#### Work order:
Locate the line bearing "Screen dimensions: 1000x1000" in the material below, then reproduce it and each following line up to and including the line bearing "Click the GST".

#### Entries shown:

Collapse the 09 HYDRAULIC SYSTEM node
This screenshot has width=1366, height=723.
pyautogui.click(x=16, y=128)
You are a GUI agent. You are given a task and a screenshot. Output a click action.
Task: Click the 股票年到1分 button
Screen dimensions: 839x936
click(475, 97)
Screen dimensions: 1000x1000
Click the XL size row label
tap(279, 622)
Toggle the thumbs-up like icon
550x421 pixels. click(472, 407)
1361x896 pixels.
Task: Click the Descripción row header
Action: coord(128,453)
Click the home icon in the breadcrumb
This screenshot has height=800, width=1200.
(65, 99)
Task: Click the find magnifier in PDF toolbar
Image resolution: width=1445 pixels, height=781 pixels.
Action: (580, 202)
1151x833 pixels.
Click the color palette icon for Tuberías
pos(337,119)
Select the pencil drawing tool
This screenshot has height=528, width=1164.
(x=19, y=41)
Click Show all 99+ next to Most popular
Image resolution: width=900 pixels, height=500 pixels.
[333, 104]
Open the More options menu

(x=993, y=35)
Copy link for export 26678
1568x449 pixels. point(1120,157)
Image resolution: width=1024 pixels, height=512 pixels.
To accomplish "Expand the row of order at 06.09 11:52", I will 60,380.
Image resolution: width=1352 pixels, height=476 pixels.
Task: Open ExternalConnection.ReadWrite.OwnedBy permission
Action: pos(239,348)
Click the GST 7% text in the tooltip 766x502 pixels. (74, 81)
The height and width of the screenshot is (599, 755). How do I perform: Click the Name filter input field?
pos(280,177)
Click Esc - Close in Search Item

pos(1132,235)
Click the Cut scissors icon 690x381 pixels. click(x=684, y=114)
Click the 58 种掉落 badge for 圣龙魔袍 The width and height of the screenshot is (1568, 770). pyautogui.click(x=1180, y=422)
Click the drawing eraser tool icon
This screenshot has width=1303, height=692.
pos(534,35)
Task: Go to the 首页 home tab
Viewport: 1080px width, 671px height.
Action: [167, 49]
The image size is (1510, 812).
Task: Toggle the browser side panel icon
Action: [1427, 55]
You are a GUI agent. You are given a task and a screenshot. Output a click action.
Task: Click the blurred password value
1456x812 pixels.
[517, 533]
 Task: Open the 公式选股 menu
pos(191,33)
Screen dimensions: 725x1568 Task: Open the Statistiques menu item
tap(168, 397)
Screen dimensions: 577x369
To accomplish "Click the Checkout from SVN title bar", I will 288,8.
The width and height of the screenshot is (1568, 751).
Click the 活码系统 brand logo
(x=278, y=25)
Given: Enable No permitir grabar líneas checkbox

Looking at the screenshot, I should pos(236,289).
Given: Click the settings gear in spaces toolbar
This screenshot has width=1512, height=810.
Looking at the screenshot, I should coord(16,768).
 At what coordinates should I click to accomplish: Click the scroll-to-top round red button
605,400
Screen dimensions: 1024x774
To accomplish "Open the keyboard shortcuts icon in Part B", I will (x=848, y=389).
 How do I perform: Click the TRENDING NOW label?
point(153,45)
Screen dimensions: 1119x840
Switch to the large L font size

#### Result of the exercise:
Screen dimensions: 1000x1000
Click the XL size row label
tap(279, 622)
Toggle the thumbs-up like icon
550x421 pixels. click(472, 407)
1361x896 pixels.
Task: Click the Descripción row header
Action: coord(128,453)
Click the home icon in the breadcrumb
This screenshot has height=800, width=1200.
(65, 99)
Task: Click the find magnifier in PDF toolbar
Image resolution: width=1445 pixels, height=781 pixels.
Action: (580, 202)
1151x833 pixels.
Click the color palette icon for Tuberías
pos(337,119)
Select the pencil drawing tool
This screenshot has height=528, width=1164.
(x=19, y=41)
Click Show all 99+ next to Most popular
Image resolution: width=900 pixels, height=500 pixels.
[333, 104]
Open the More options menu

(x=993, y=35)
Copy link for export 26678
1568x449 pixels. point(1120,157)
Image resolution: width=1024 pixels, height=512 pixels.
To accomplish "Expand the row of order at 06.09 11:52", I will 60,380.
Image resolution: width=1352 pixels, height=476 pixels.
Task: Open ExternalConnection.ReadWrite.OwnedBy permission
Action: pos(239,348)
Click the GST 7% text in the tooltip 766x502 pixels. (74, 81)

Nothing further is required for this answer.